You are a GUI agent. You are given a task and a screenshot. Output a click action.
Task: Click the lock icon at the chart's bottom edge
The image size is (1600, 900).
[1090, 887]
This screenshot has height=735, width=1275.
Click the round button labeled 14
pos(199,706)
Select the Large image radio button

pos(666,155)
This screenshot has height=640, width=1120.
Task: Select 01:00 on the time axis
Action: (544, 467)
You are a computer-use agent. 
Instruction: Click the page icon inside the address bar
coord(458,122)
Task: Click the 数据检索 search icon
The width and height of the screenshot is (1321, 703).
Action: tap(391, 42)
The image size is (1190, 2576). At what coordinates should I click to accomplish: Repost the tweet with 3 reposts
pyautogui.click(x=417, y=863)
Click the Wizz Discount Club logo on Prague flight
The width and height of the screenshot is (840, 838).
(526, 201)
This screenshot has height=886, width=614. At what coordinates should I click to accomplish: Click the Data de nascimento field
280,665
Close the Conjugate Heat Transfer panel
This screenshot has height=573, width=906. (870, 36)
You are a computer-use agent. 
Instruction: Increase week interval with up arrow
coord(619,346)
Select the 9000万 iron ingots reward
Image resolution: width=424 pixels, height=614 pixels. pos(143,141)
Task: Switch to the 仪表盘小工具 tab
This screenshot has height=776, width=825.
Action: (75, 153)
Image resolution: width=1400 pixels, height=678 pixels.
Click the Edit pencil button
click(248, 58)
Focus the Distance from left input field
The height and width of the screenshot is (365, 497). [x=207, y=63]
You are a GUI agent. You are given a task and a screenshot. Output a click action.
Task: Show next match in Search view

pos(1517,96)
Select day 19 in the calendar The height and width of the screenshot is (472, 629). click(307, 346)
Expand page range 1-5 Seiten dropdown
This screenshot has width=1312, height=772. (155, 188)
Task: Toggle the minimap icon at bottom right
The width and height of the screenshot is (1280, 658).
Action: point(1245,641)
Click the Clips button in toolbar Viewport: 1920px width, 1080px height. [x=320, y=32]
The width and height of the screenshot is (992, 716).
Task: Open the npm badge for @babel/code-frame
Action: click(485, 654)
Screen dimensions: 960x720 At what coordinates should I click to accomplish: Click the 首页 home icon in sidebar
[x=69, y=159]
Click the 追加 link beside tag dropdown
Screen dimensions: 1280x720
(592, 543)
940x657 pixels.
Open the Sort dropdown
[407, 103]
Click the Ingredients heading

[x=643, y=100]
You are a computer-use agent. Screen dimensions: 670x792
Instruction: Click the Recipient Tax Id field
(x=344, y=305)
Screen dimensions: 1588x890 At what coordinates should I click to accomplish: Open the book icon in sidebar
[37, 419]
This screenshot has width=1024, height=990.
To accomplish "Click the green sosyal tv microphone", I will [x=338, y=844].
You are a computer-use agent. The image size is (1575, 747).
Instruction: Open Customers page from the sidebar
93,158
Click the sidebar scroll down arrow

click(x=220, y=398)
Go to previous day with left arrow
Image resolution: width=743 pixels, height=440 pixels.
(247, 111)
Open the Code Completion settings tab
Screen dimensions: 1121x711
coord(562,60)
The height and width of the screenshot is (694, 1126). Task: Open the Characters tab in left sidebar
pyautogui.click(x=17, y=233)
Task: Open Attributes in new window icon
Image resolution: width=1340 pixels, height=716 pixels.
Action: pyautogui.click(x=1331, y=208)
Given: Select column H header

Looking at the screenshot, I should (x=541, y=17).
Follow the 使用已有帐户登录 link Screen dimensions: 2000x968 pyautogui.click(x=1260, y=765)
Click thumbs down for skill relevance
****************
Activity - What you copy out must be exactly the lines from the line containing "The height and width of the screenshot is (694, 1126)." through the end of the records.

Written answer -
The height and width of the screenshot is (694, 1126). Task: Open the Characters tab in left sidebar
pyautogui.click(x=17, y=233)
Task: Open Attributes in new window icon
Image resolution: width=1340 pixels, height=716 pixels.
Action: pyautogui.click(x=1331, y=208)
Given: Select column H header

Looking at the screenshot, I should (x=541, y=17).
Follow the 使用已有帐户登录 link Screen dimensions: 2000x968 pyautogui.click(x=1260, y=765)
Click thumbs down for skill relevance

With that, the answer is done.